Information on DOE's Laboratory-Directed Research and Development Program
GAO-16-486R: Published: Apr 8, 2016. Publicly Released: Apr 8, 2016.
What GAO Found
For fiscal year 2015, the National Nuclear Security Administration’s (NNSA) authorized Laboratory-Directed Research and Development (LDRD) funding limit, expressed as a percentage, was the same as the LDRD funding limit for other Department of Energy (DOE) laboratories. Specifically, DOE’s LDRD policy directs NNSA and other DOE laboratories to comply with statutory limits—for fiscal year 2015, generally 6 percent funds provided by DOE to the laboratory. In contrast, the funding limit was higher than the funding limits for the two comparable Department of Defense (DOD) research programs GAO reviewed—the funding for research and development (R&D) programs authorized under Section 219 of the Duncan Hunter National Defense Authorization Act for Fiscal Year 2009, as amended (Section 219), and the In-House Laboratory Independent Research (ILIR) programs. These two comparable DOD research programs had funding limits of 3 percent of laboratory funding, for the Section 219 program, and 2.5 percent of the total basic research budgets for DOD’s services, for the ILIR program.
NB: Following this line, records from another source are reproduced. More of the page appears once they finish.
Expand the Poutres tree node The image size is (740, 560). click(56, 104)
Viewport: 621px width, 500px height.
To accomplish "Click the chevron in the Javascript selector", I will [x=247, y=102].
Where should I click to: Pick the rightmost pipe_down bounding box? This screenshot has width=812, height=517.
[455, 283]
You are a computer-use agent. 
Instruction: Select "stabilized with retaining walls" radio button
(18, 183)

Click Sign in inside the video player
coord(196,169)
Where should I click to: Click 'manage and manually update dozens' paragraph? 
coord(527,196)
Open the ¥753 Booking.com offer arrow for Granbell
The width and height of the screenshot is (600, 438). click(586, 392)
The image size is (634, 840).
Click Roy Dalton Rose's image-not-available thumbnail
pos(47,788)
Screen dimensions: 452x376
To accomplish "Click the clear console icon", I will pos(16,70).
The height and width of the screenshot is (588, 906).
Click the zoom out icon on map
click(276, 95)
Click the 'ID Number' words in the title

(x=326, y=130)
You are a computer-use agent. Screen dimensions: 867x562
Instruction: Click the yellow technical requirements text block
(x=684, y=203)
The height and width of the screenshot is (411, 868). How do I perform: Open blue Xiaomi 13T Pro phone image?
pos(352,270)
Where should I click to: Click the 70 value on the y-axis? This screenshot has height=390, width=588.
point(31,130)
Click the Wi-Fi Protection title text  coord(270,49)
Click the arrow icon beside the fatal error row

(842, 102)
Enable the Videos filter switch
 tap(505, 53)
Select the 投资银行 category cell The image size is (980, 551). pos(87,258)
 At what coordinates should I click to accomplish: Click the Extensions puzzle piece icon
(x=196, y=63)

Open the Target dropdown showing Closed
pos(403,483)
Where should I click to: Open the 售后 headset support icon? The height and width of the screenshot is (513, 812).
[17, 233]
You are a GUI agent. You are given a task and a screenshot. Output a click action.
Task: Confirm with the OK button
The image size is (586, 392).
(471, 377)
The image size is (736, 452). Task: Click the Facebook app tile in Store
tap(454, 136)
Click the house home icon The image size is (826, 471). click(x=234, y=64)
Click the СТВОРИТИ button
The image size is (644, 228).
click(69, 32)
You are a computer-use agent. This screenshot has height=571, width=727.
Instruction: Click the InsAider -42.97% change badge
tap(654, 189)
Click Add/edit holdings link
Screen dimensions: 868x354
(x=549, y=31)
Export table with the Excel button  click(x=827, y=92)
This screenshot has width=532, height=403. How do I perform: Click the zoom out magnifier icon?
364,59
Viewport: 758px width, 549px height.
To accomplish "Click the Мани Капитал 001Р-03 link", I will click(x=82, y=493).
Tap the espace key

GAO’s analysis shows that NNSA’s three laboratories employed a total of 28,143 personnel during fiscal year 2015. Of these,
- 4,556 (16.2 percent of the total) were supported by funding under the LDRD program for some amount of time—that is, an hour or more;
- 1,015 (3.6 percent of the total) were supported by funding under the LDRD program for a majority of their time—that is, 50 percent or more; and
- 167 (0.6 percent of the total) also were supported by funding under the LDRD for a majority of their time in fiscal years 2012 through 2014.
Why GAO Did This Study
DOE’s contractor-operated laboratories perform mission-related research and development (R&D) for DOE, other federal agencies, and nonfederal organizations. In fiscal year 2015, these laboratories spent more than $13 billion on R&D and related operating expenses that supported DOE’s national nuclear security, energy resources, environmental management, and science programs. In addition to this work, DOE’s laboratories, including its three NNSA laboratories, perform LDRD work, under which directors of contractor-operated laboratories may allocate funding to scientists to conduct worthy independent research. The laboratories fund their LDRD programs by including a charge, up to statutory limits, in their indirect cost of doing R&D work for DOE, other federal agencies, and nonfederal organizations. Total funding for LDRD programs at the DOE laboratories was $542 million in fiscal year 2015—about 4.2 percent of the laboratories’ total operating and capital equipment budgets.
The Joint Explanatory Statement of the Committee of Conference accompanying the National Defense Authorization Act for Fiscal Year 2016 included a provision for GAO to assess the NNSA LDRD program’s funding limits and personnel levels. GAO was asked to review (1) funding limits on NNSA’s LDRD program compared to limits on similar programs at other DOE and DOD laboratories and (2) the number of personnel supported by LDRD funding at NNSA laboratories, including the number supported by LDRD for the majority of their time.
GAO reviewed LDRD funding limits, including recent legislative changes affecting the LDRD program, the DOE order governing the program, DOE’s LDRD report to Congress for fiscal year 2015, and the three NNSA laboratories’ LDRD plans for fiscal year 2015. GAO also reviewed the law authorizing the Section 219 program, the DOD instruction governing the ILIR program, and DOD annual reports on the Section 219 and ILIR programs. In addition, GAO interviewed DOE, DOD, and laboratory officials to determine how the laboratories applied the funding limits.
What GAO Recommends
GAO is not making any recommendations in this report.